In literature it is said that an author has to love his characters. Kristin Derfler deals with this love sparingly, she distributes it situationally and iridescently and tells us a big story of a thousand losses based on the motor of skills and motivation of her characters: lost opportunities, lost lives and lost love, without us getting tired of these topics.

Because she tells it in a new way. With a very interesting woman, a police officer in her forties, with two almost grown daughters, one of whom fell victim to a psychopath six years in the past. This psychopath is released early from prison against her warnings and without warning her, and begins to wreak havoc a short time later. She tells the story sparingly, but in strong, drastic images - without pointing the camera directly at it - we will probably never forget how, viewed from the outside, the screws of an electric screwdriver drill through the wall of a caravan, with the blood of the person running down them, that has previously been tied to the inner wall by Dennis, the Killer.

Anne Ratte-Polle is one of the best German actress of her time.
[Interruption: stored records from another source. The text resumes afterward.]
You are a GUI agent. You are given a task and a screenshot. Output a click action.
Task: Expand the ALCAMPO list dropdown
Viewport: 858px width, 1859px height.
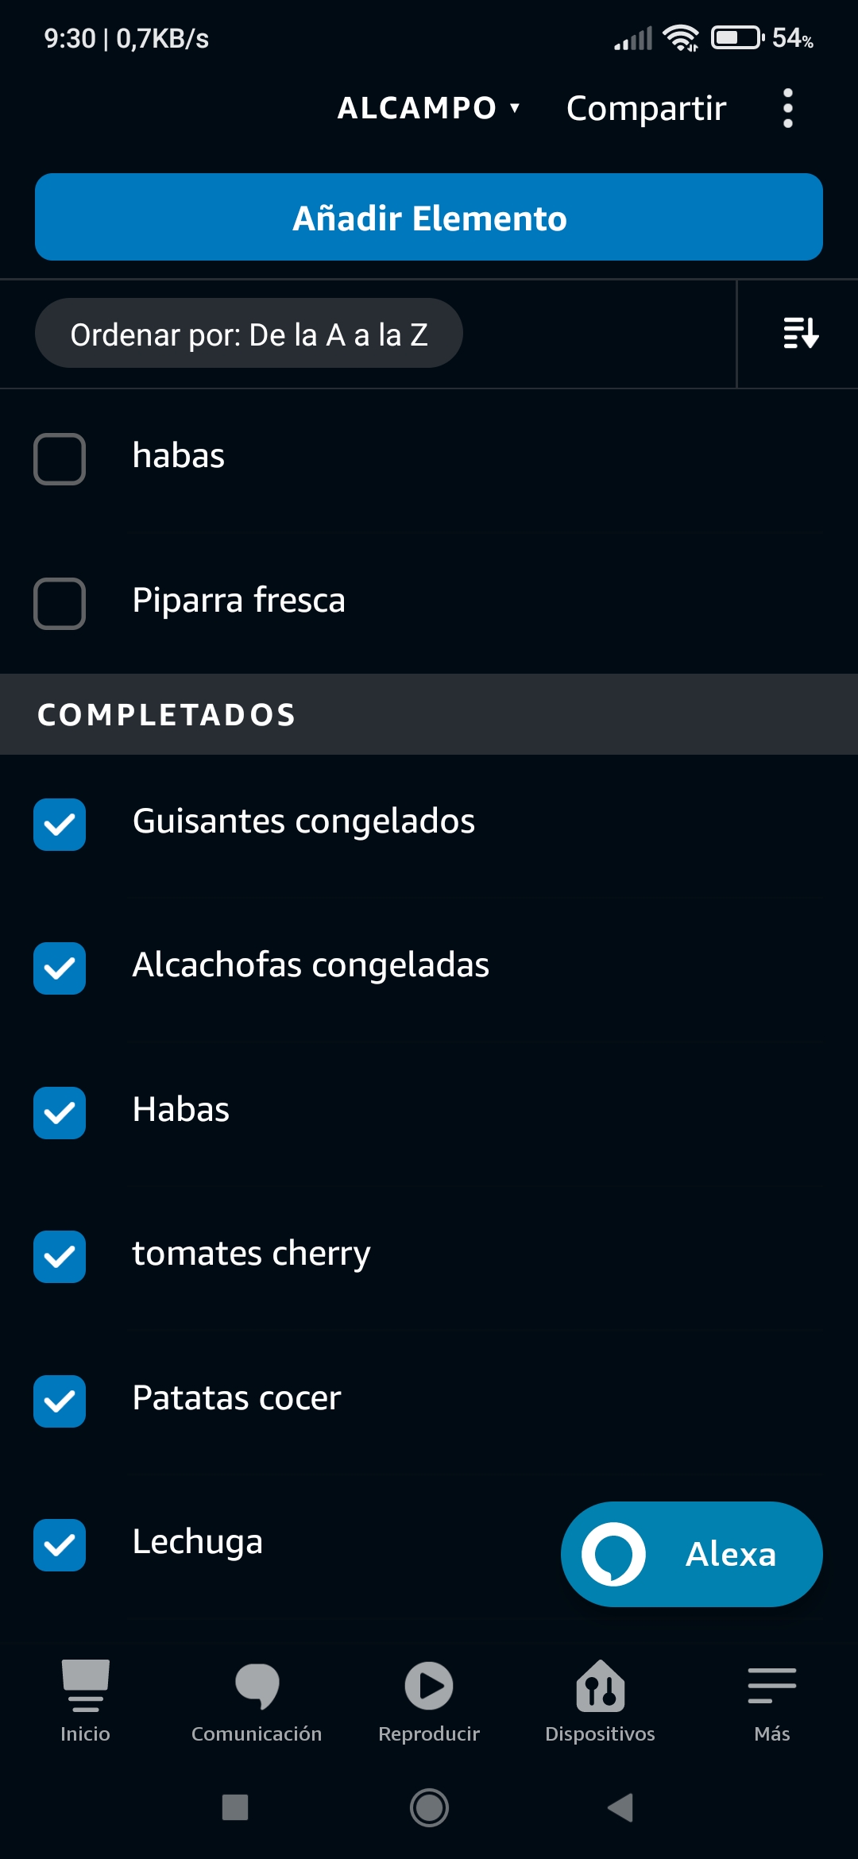click(x=428, y=108)
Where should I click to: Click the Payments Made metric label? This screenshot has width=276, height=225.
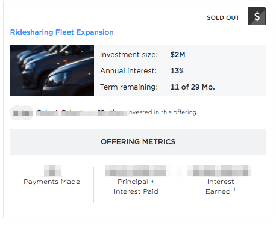coord(52,182)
She plays the role of the policewoman who first has to sort out her own life before she can properly solve cases, has this role written specifically for her. She has it so much incorporated, like a female Robert Deniro, she shines with her understatement, with her anger, which she rarely gives free rein to, with her grief for her lost daughter. And about her lost love, who jumped into another woman's bed when she needed that love the most. Her Ex: A coward, a wimp, a yes-man and a nay-sayer, played by Renato Schuch. He is someone who likes to lecture his ex and comes across as big, someone who is fantastic at mansplaining and who still always wants to be the best in his class, a life nerd who doesn't deserve a woman like her. And yet she loves him. We cannot understand why.
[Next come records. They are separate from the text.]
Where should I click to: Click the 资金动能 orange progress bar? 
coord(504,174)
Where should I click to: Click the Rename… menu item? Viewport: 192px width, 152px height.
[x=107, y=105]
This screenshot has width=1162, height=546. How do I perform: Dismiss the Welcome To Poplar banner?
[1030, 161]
Anne Ratte-Polle is surrounded by a great cast who give her a lot of support and scope and with whom she knows how to exploit her theatrically fine acting skills. The two young daughters, two pubescent girls with their needs for recognition and happiness, played sensationally fresh by Lea van Acken and Josephine Tiesen. Senita Huskic, another young actor, is also great, turning a small supporting role into her own show as a fine but robust, streetsmart and courageous police officer who always stands by her colleague. I was pleased to see the always elegant and distinguished Ann-Kathrin Kramer again as an ophthalmologist who takes the risk of taking in the psychopathic killer and who plays her fear excellently. And finally Anton Draeger as Dennis, the psychopathic murderer who can't stop and who puts everything on the line to hurt others because he believes that's the only way he can save himself.

Kristin Derfler, the mastermind of this gem is also the showrunner and creative producer of this show. Thanks to her wisdom and to her training as an actress, this show has the honesty and strength of dialogue, the inner dramaturgy and lines that many technocrats on the drawing board of the show industry lack. Not only does she know how well the acting is done, she lets her characters, aka actors, act in a way that the viewer doesn't expect.

Kudos to the score of the show, to the editing, the set design, the direction and to the great camera, which is not afraid of high aerial shots and flights, and too close ups. The camera always knows a bit more than us, like the raven in the first scene. It finds the right tone, the right warmth, the right attitude and the images for this intense, moving drama.

For me "Two sides of the Abyss" is the strongest German series since Dark, and therefore a triumph for Kristin Derfler and Anne Ratte-Polle and their creative team that this show has conjured up. We can only congratulate these two strong standing women and wish them many more series and large formats so that especially Kristin Derfler can continue to channel her power of dialogue with her imagination, her love for her players and her dramaturgical knowledge into new works for small and big screen, as a screenwriter, show runner, producer and probably as a director.